De Woningwet stimuleert de woningcorporatie, gemeente en huurdersorganisatie om prestatieafspraken te maken over de bijdrage van de woningcorporatie aan het lokale volkshuisvestingsbeleid van de gemeente, binnen de grenzen van de wettelijke toegestane activiteiten van corporaties. Onderdeel hiervan kunnen prestatieafspraken zijn over het huurprijsbeleid van een woningcorporatie inclusief de mogelijkheid van structurele huurmatiging voor bewoners als gevolg van financiële besparingen door een woningcorporatie.
De Autoriteit woningcorporaties geeft aan dat de eenmalige huurkorting was opgenomen in het fusievoorstel van woningcorporatie Zeeuwland. Omdat dit specifieke punt geen onderdeel van beoordeling van fusievoorstellen is, heeft de Autoriteit woningcorporaties toestemming gegeven voor de fusie. De Autoriteit woningcorporaties komt dus niet terug op haar goedkeuringsbesluit voor de fusie. Echter, geeft zij nu wel aan dat het eenmalig toepassen van huurkorting, in de door Zeeuwland gekozen vorm, niet mogelijk is omdat dit in strijd is met de Woningwet. Omdat dit plan al in het fusievoorstel opgenomen was, had de Autoriteit woningcorporaties Zeeuwland hier eerder op kunnen wijzen.

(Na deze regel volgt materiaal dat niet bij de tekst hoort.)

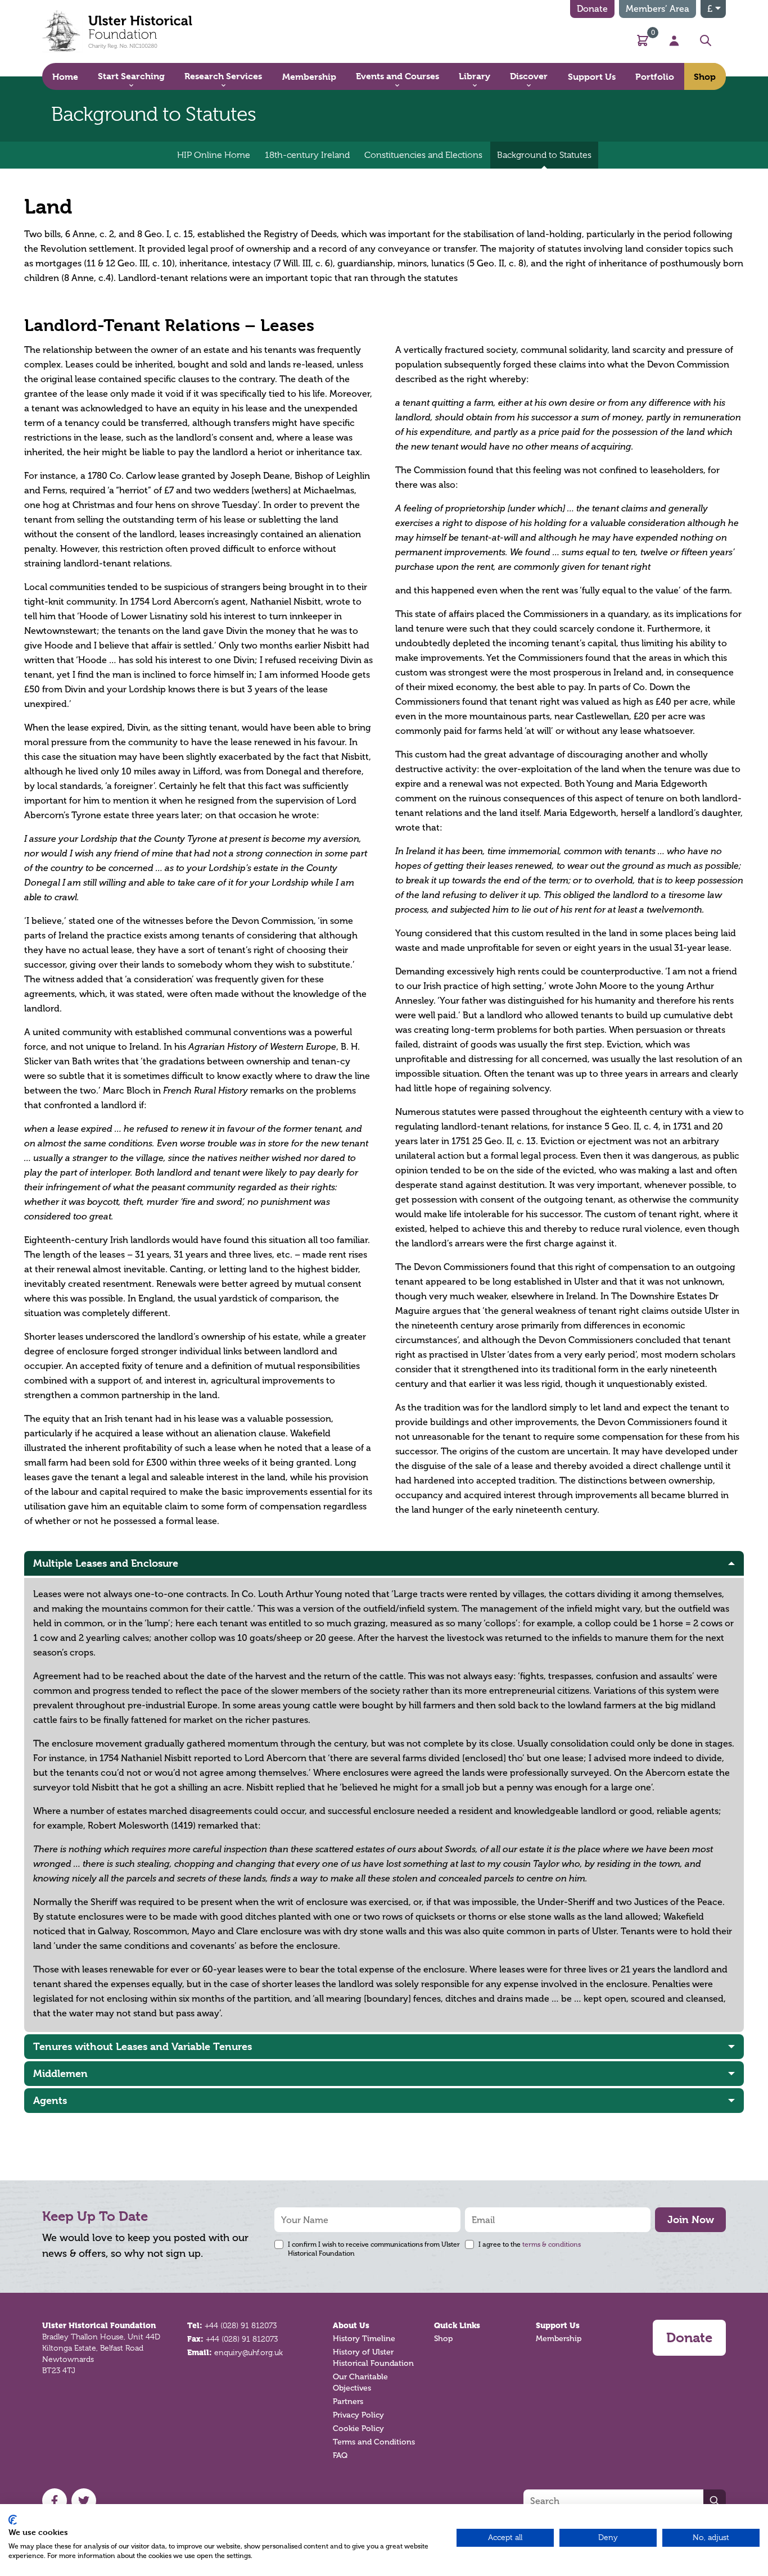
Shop (443, 2338)
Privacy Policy (358, 2415)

Tegelijk geldt in het algemeen dat zaken waarover de Aw geen signaal heeft afgegeven niet automatisch zijn toegestaan onder de Woningwet en dat woningcorporaties ook zelf geacht worden de wet te kennen en hiernaar te handelen.
Zie antwoord vraag 4.
In het antwoord op vraag 2 is aangegeven dat er voor een woningcorporatie voldoende mogelijkheden zijn om conform de voorschriften uit de Woningwet kostenbesparingen structureel ten goede te laten komen aan de doelgroep. De Autoriteit woningcorporaties is reeds in gesprek geweest met woningcorporatie Zeeuwland over de verschillende mogelijkheden die de Woningwet toelaat.
Financiële besparingen kunnen door een woningcorporatie ten goede worden gebracht van haar doelgroep, binnen de geldende kaders van de Woningwet en de geldende huurprijswetgeving. Op grond van de geldende huurprijswetgeving mag een woningcorporatie jaarlijks een keer (per 1 juli) de huur verhogen, waarbij zij tevens is gebonden aan een maximumpercentage voor de huurverhoging. Daarnaast kan een huurverhoging plaatsvinden bij mutatie van een woning.
Bij een besluit tot structurele huurverlaging is een woningcorporatie niet gebonden aan een jaarlijks vaststaand moment en dus kan het besluit tot structurele huurverlaging door een woningcorporatie in overleg met de huurdersorganisatie snel worden genomen, zodat het effect hiervan binnen enkele maanden merkbaar is voor de huurders.